25.12.07

UM PEDAÇO DO NATAL



A musicalidade do ambiente estalava estranheza, não reclamava por dois motivos: no estômago sensação de mal estar e na cabeça pensamentos tristes da imagem da caiçara.

O relógio marcava 9h da noite, sabia que em vários pontos não tão distantes, muita gente sorria e falava alto entre comes e bebes; abraços e beijos entre presentes e luzes; alegrias e mágoas entre olhares e a escuridão. Era natal. No momento a data não possuía tanta representatividade, exceto pelo silêncio que incomodava seus ouvidos. O meio sorriso indicava que parecia protagonista de algum romance de Noll.

Com esforço alcançou o copo d'água que jazia sobre a bancada, o molhado dos lábios trazia alívio. Tentava se distrair com palavras, mas a caiçara _ mulher que escolhera como sua _ há um tempo mergulhava no rio turvo, pesado demais para suas braçadas. Nos instantes de dor desejava ser escafandrista para explorar os limites das tormentas e encontrar a chave do tesouro da salvação, amém! Quantas pessoas ainda rezariam pelo homem crucificado? Quantas badaladas soariam pelas praças chuvosas? Só sabia do trem que se afiava nos trilhos.

Abriu um pedaço da janela para reconhecer a algazarra festiva vindo de fora. Seus olhos não atingiram o "zum zum zum", percebeu apenas duas pessoas solitárias, ausentes de qualquer ceia, uma mulher sentada num sofá, provavelmente assistindo televisão, e um homem gordo que baforava um cigarro na sacada. Nada de atração no anoitecer alheio.

Bebeu outro gole da água e discou um número que sabia de cor, a caiçara não atendia! Isso emputecia mais por dentro, no aperto do coração, do que na ira esbravajante da revolta. No fundo insistia em lutar contra esse comodismo de estar a mercê das possibilidades dela. Quando poderia conduzir o bolero? E quando, enfim, as linhas se encontravam, a mudez pintava sua boca. Cada vez mais sua forma de expressão era a escrita. Mas o que de tão urgente precisava dizer a morena que preenchia seus intervalos? Declaração das cartas do tarô: "É melhor deixar que a acha queime a cortá-la".

As cenas dissiparam-se em sua mente, o que deveria ser pensamento certo, linha reta do labirinto, se contorceu como galho ressequido. Pensou na outra, na que não havia na realidade, era só o que ficou para trás arrastando-se para tocar sua mão, para que a face pálida rangesse os dentes num ato de aflição. Quase sentiu o gosto do beijo que se perdeu no abismo. Seria um eco?
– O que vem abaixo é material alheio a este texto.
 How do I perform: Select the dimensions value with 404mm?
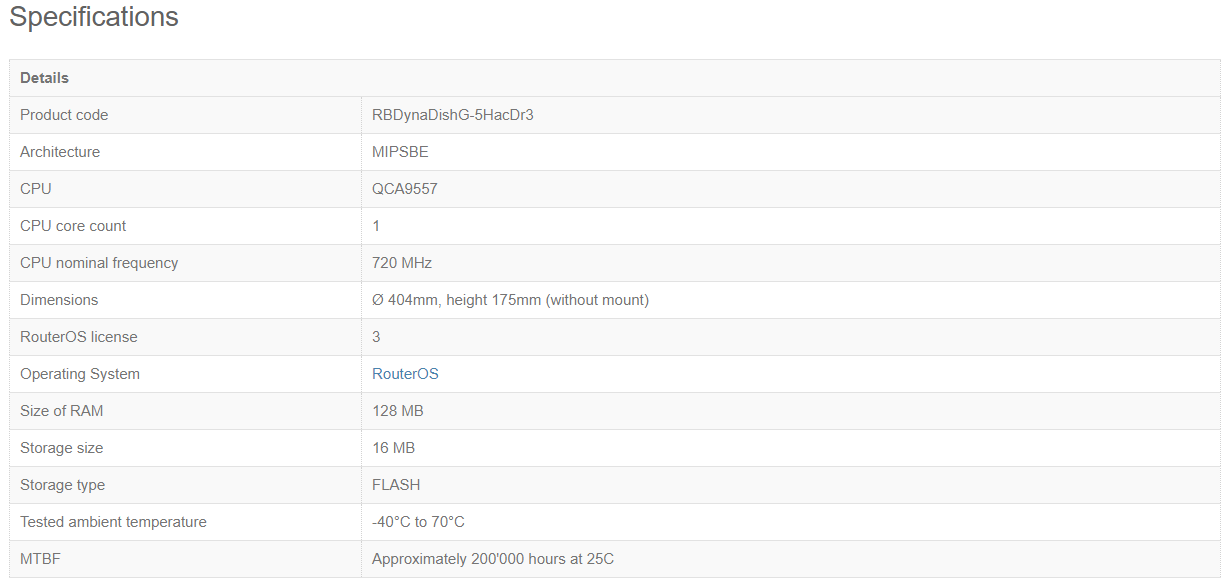tap(510, 300)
Já não esperava e a caiçara apareceu trazendo em mãos uma garrafa de champagne. Como era bom abraçar aquele corpo! O olhar vazio ainda enfeitava seu rosto, temia um efeito dominó que afastasse a distância dos seus pés. Tanto fogo louco no momento era ternura murcha. As discussões eram mais freqüentes e os motivos mais banais. Só queria que ela não fosse embora tão rápido. Saber que seu corpo estava, mesmo que inerte, sobre a cama, já era confortante.

O dia amanheceu bonito e a conduziu ao caminho de volta. A lua ainda estava lá! Acordou, mas não recordou se dormiu. O copo d'água nunca esvaziava, sempre a vigiar seus movimentos. Deu outro gole e nenhum galo cantou.